SPD und Opposition nennen Innensenator Werthebach "unfähig"
Debatte über Sicherheit in Berlin / "Hetzkampagne" gegen Polizei
Von Tobias Miller
Polizeipräsident Hagen Saberschinsky verfolgte zeitweise mit versteinerter Miene am Donnerstag abend die Debatte im Abgeordnetenhaus von der Besuchertribüne aus. Auf Vorschlag der PDS wurde das Thema innere Sicherheit in Berlin in der Aktuellen Stunde beraten. Nicht nur die Oppositionsparteien Bündnis 90/Die Grünen und die PDS, sondern auch der Koalitionsparter SPD kritisierten den Innensenator Eckart Werthebach (CDU) und die Polizeiführung. Sie sprachen den Berliner Sicherheitsbehörden ab, hauptstadtfähig zu sein. Lediglich die CDU stellte sich hinter die Polizei.

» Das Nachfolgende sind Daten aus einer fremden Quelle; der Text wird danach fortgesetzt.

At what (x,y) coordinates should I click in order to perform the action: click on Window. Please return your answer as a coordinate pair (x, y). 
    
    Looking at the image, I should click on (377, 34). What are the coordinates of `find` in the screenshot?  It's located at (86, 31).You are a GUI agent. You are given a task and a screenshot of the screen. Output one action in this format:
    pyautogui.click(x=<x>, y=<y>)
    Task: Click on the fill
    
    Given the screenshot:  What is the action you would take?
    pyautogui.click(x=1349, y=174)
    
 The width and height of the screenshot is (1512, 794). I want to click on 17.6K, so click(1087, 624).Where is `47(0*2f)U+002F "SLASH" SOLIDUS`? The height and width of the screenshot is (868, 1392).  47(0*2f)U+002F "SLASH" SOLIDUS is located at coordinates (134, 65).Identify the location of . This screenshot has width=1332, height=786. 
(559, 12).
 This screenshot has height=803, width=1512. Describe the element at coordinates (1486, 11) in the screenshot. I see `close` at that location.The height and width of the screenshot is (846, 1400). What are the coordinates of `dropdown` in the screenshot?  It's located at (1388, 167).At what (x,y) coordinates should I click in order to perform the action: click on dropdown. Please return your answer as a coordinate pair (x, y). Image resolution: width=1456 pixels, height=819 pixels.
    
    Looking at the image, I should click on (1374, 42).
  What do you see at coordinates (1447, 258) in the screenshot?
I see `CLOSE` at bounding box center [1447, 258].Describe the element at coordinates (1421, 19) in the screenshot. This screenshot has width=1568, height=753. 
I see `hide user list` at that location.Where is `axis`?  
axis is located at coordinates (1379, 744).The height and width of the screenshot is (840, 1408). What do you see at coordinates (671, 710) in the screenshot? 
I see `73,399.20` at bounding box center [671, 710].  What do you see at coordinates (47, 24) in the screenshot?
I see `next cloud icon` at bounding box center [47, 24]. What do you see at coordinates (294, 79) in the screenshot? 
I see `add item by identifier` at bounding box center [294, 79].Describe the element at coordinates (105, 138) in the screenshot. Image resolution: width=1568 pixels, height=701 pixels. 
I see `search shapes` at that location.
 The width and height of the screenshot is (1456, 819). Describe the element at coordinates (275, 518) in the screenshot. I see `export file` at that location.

Die innere Sicherheit stehe vor einem Scherbenhaufen, sagte der innenpolitische Sprecher der Grünen, Wolfgang Wieland. Die Kritiker führten als Beleg vor allem den mißglückten Einsatz zum Schutz des israelischen Generalkonsulats Mitte Februar an. Kurden hatten damals nach der Verhaftung ihres Führers Öcalan versucht, das Konsulat zu stürmen. Dabei wurden drei Männer und eine Frau von israelischen Sicherheitsleuten erschossen. Ein Untersuchungsausschuß soll klären, ob die Polizeiführung Warnhinweise unterschätzt hat. Die Polizei werde mit solchen Situationen offenbar nicht fertig, sagte Hans-Georg Lorenz. Als weitere Skandale nannten PDS, Grüne und SPD die falsche Scientology-Anschuldigung gegen den Polizeidirektor Otto Dreksler im vergangenen Jahr, die Ausladung des Bundestagsvizepräsidenten Thierse, die falschen Korruptionsvorwürfe gegen die vier Beamten, die gegen Rumänenbanden ermittelten.
Für das Regierungsviertel fehle ein Sicherheitskonzept, sagte Marion Seelig (PDS). Und im Streit um die Deeskalationsstrategie am 1. Mai habe es zum Teil handgreifliche Auseiandersetzungen im Lagezentrum der Polizei gegeben, sagte sie. Leitende Beamte hätten sich mit Aschenbechern beworfen. Wolfgang Wieland riet der CDU, den Innensenator "in die Wüste zu schicken".
Innensenator Eckart Werthebach wehrte sich gegen die Vorwürfe und sprach von einer "ruchlosen Hetzkampagne" gegen die Polizei. Dadurch werde das "subjektive Sicherheitsempfinden" der Bürger beeinträchtigt. Er räumte Probleme ein, es sei aber die "verdammte Pflicht", das Grundvertrauen der Berliner in die Polizei nicht aus parteitaktischen Grünen zu untergraben. Zum Inhalt der Vorwürfe nahm er keine Stellung. Werthebach sei einer der Garanten der inneren Sicherheit, sagte der parlamentarische Geschäftsführer der CDU, Volker Liepelt. Damit die Polizei ihre Aufgabe erledigen könne, dürfe es aber keine weiteren Einsparungen geben, sagte er. Nach der Debatte verließ Hagen Saberschinsky kommentarlos das Abgeordnetenhaus.
Am Abend brachten SPD, Grüne und PDS einen Antrag zum Untersuchungsausschuß um die Vorgänge am israelischen Generalkonsulat durch. Das Gremium soll Zeugen in einer Sitzung zu allen Fragen eines Themenkomplexes befragen dürfen, damit sie nicht mehrfach vorgeladen werden müssen und so die Arbeit des Ausschusses in die Länge ziehen. Die CDU hat dagegen das Verfassungsgericht angerufen.